Abstract

AbstractChinese Bronze Age zooarchaeological data sets have almost exclusively been derived from large, urban centres and often from elite contexts. The Anyang period (ca. 1250–1050 BCE) village site of Guandimiao fills an important lacuna as a small, non‐elite, rural site. The large urban sites of the Chinese Bronze Age are thought to have been more centres of animal consumption than of stock rearing, and so, Guandimiao presents the first glimpse of a possible production site. In addition, the near total excavation of the original village affords a rarely fine‐grained understanding of context allowing us to distinguish broadly between domestic, ritual‐related, and mortuary assemblages. These assemblages show differences in relative quantities of taxa, in body part distribution, bone modification, and taphonomy, giving additional insight into animal‐related human behaviour at the site. In addition, a variety of lines of evidence demonstrates a large dog‐related taphonomic bias, a subject that is generally ignored in Chinese zooarchaeology.
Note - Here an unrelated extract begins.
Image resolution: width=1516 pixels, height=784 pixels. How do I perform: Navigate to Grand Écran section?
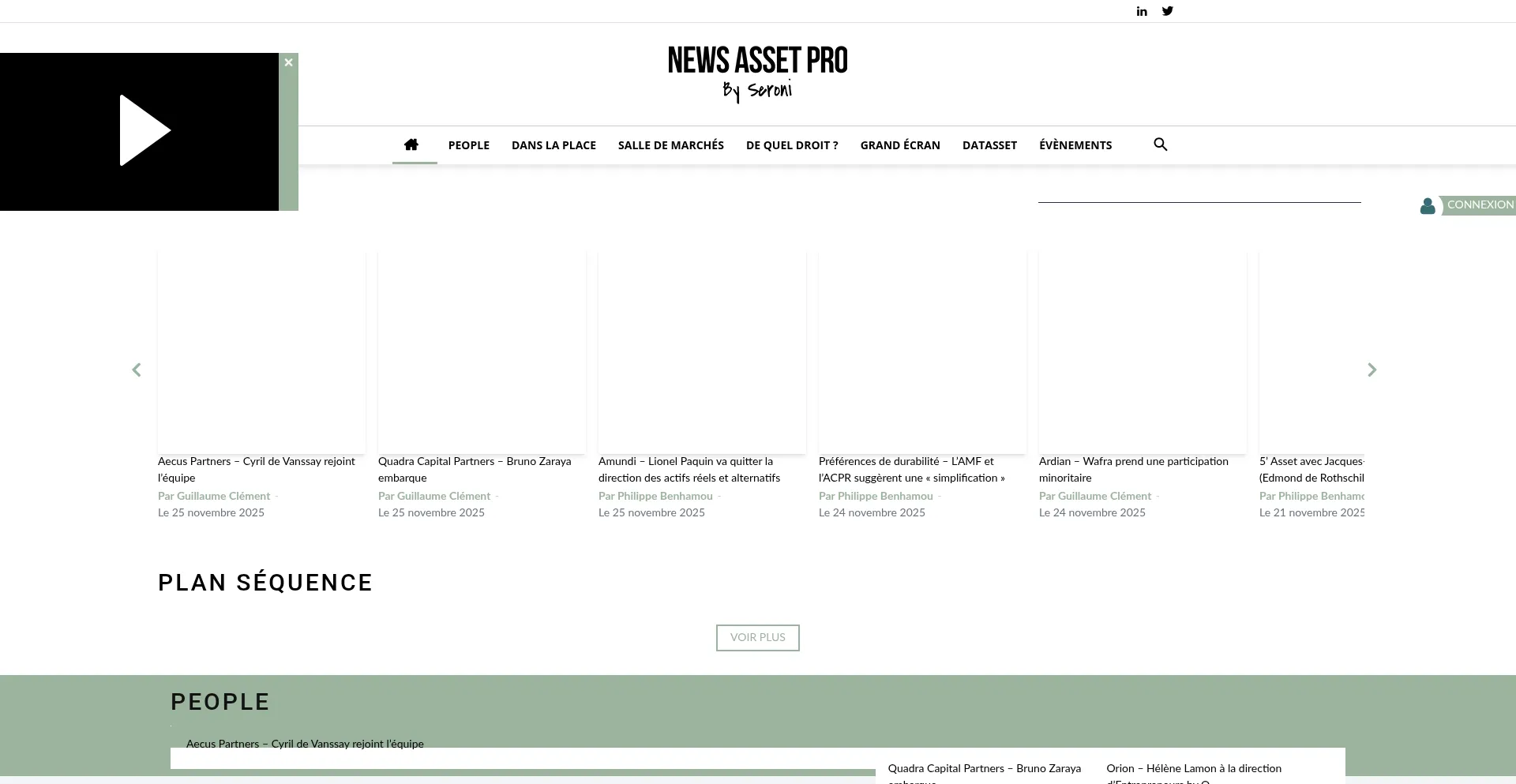899,145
Finally, the survivorship curves for pig and cattle generally show gradual attrition with a significant proportion of older animals, in contrast with contemporaneous Shang urban sites. This fact, plus the fact that the sex analysis performed on the pig mandibles demonstrated that they were nearly all female, supports the hypothesis that Guandimiao was a site of livestock raising and origin point for urban provisioning.